Pull out each line of the records that contains the string "pixels", matching case exactly.

____ Given entries

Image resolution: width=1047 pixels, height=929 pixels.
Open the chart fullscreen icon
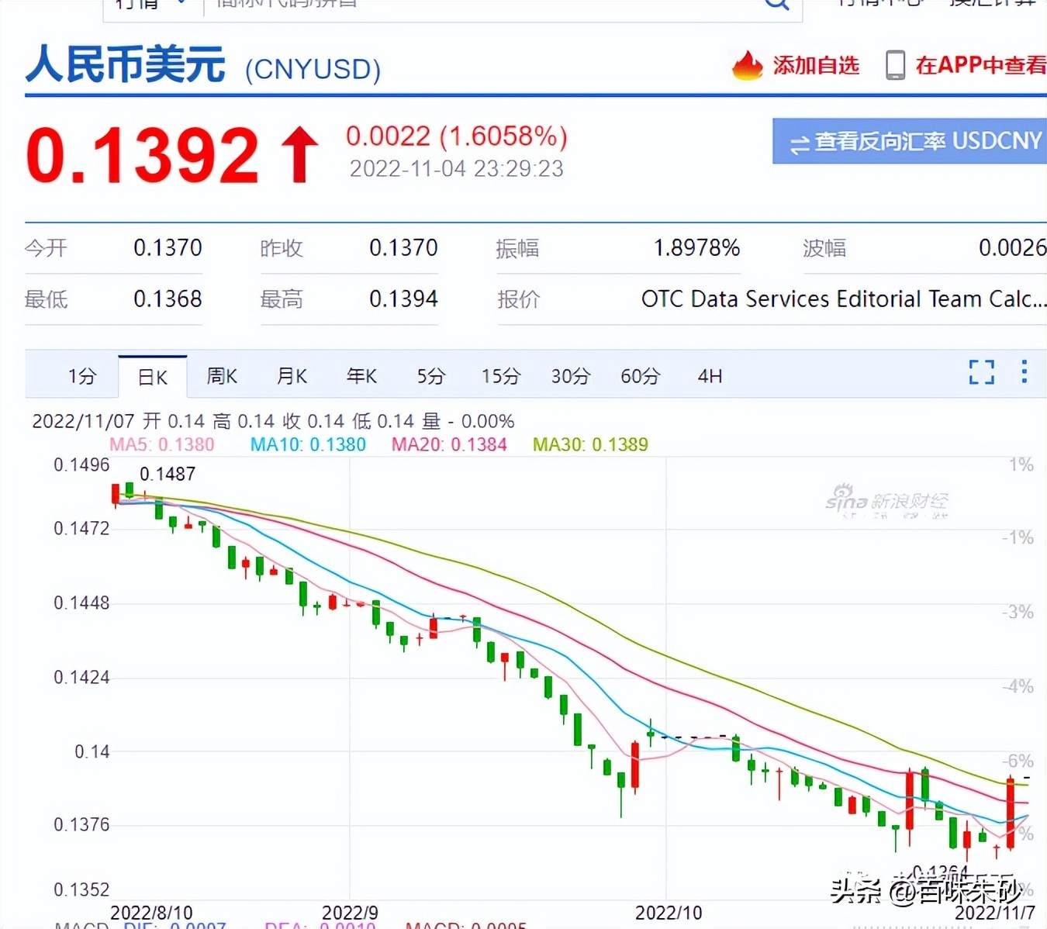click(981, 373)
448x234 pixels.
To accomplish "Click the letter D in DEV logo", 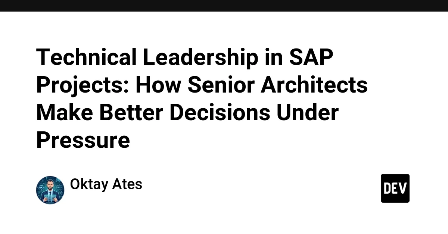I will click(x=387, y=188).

________

» Task answer:
Image resolution: width=1047 pixels, height=929 pixels.
448x234 pixels.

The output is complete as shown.